The average size of most pre-FID fields in the southern North Sea is 140 bcf according to Legate. Older discoveries such as Cygnus are larger, at 650 bcf. This range demonstrates the value of smaller-sized, near-field developments in the region. Smaller discoveries can be developed cheaply as tie-backs whereas larger developments create more value and warrant standalone development.

Funding is the biggest risk to southern North Sea developments. Many of the companies in the pre-FID projects are small to mid-size exploration and development firms. Appropriating development funds on schedule can be difficult in a down market.

"Cost structures seen during the downturn are favorable if companies can take investment decisions now to take advantage of lower costs," Legate said. FID delays can in turn delay first-production schedules.

"Smaller companies are looking at using more innovative structures in terms contracting rigs, supply vessels, pipe laying vessels, and service suppliers," Legate said. Tying these expenses to first gas can alleviate some of the upfront cost of getting a field through the development phase, but service and supply companies have been hit hard during the down turn. "Operators may struggle to find companies willing to take on the risk with little or no cash up front." The service sector is stretched now, and has experienced layoffs and in some cases fulfilling contracts on a breakeven basis. "There may be a limited pool of service companies willing to opt for a cost-deferred contract strategy," Legate said.

Northern North Sea

UK OGA is gearing up for its 30th Offshore Licensing Round later in 2017, and East Shetland has garnered attention as being an area with several large discoveries despite being underexplored. The 30th round will focus on mature areas of the UKCS, some of which haven't been offered for licensing in more than 40 years (OGJ Online, June 20, 2017) (Fig. 3). To increase interest, OGA has shot new seismic for several regions including the East Shetland basin.

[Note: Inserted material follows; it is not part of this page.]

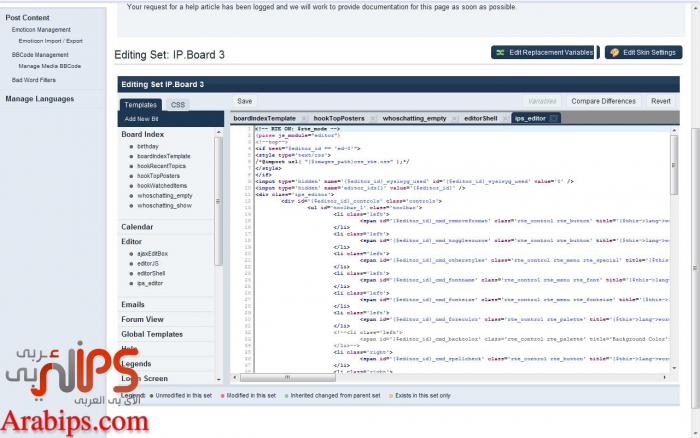Expand the Calendar template group
The width and height of the screenshot is (700, 438).
point(138,227)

Kraken field started production in June 2017. EnQuest PLC confirmed the heavy oil field was completed with seven production wells and six injection wells. The production wells are being brought online in phases (OGJ Online, June 23, 2017). "That is one of the first more technically challenging heavy oil fields to come onstream in the northern North Sea," Legate said.

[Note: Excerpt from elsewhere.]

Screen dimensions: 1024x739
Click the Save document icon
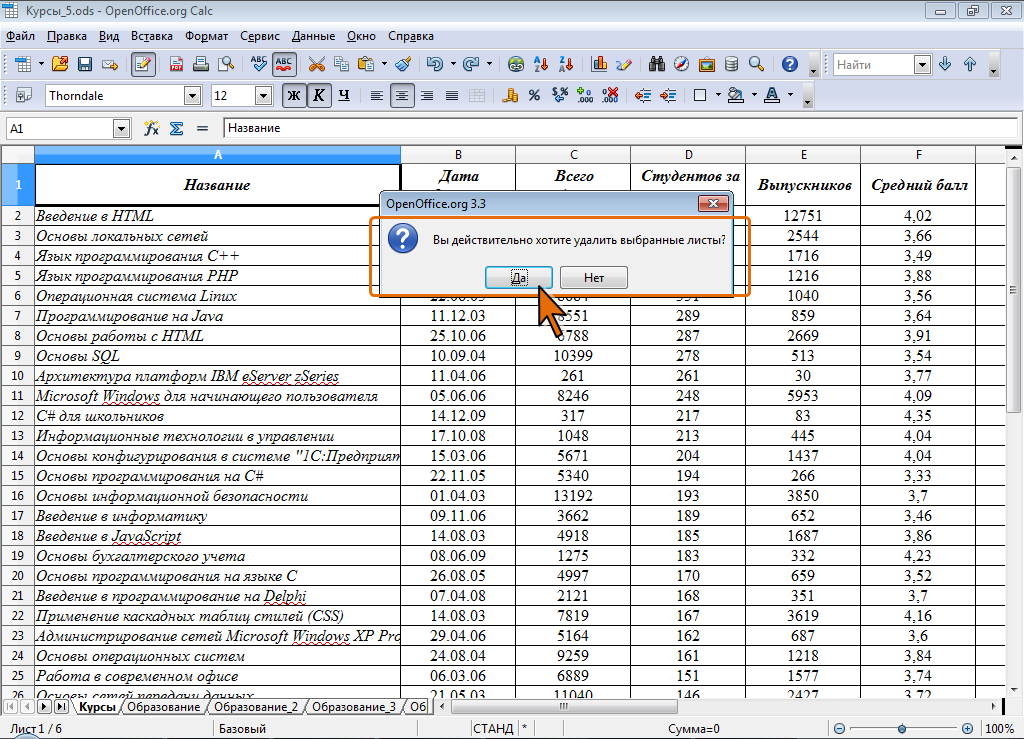[x=84, y=64]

Statoil will bring its heavy oil Mariner field onstream in 2018. These developments combined open up the East Shetland basin for existing discoveries that could be developed through the new hubs and potentially open the region to increased frontier exploration.

"Heavy oil fields are costly to develop and typically have longer lead times," Legate said. "With Kraken on production and Mariner on the way next year, this is a positive time for the East Shetland basin."

Unlike the southern North Sea, majors dominate the northern North Sea and this group has access to more capital. "Near-field exploration wells are cheap to drill in the current environment and discoveries can be tied in to a company's own facilities," Remarked Legate.

EnQuest PLC has drilled the Tyrone and Tiree discoveries from its Kraken hub and there are additional prospects in the area, but no frontier drilling has yet occurred in the East Shetland. "The northern North Sea is a mature area, but we have seen an increase in near-field exploration over the past couple of years," Legate said.

Apache has been drilling near its core Beryl hub, 335 km northeast of Aberdeen. The Beryl field and associated Alpha and Bravo platforms include the Ness, Nevis, Buckland, and Skene fields. The operator has made three discoveries in the last 2 years and is expected to continue near-field exploration.

Four discoveries in the northern North Sea in 2015-16 equaled 100 MMboe. There are three exploration and two appraisal wells planned for 2017 in the northern North Sea. All but one of these are near-field wells-Statoil's Jock Scott-is a frontier well.

Major operators are allocating funds to explore the UKCS, especially in the northern North Sea. "But we feel that it could be a last look around to boost throughput at their existing platforms," Legate said.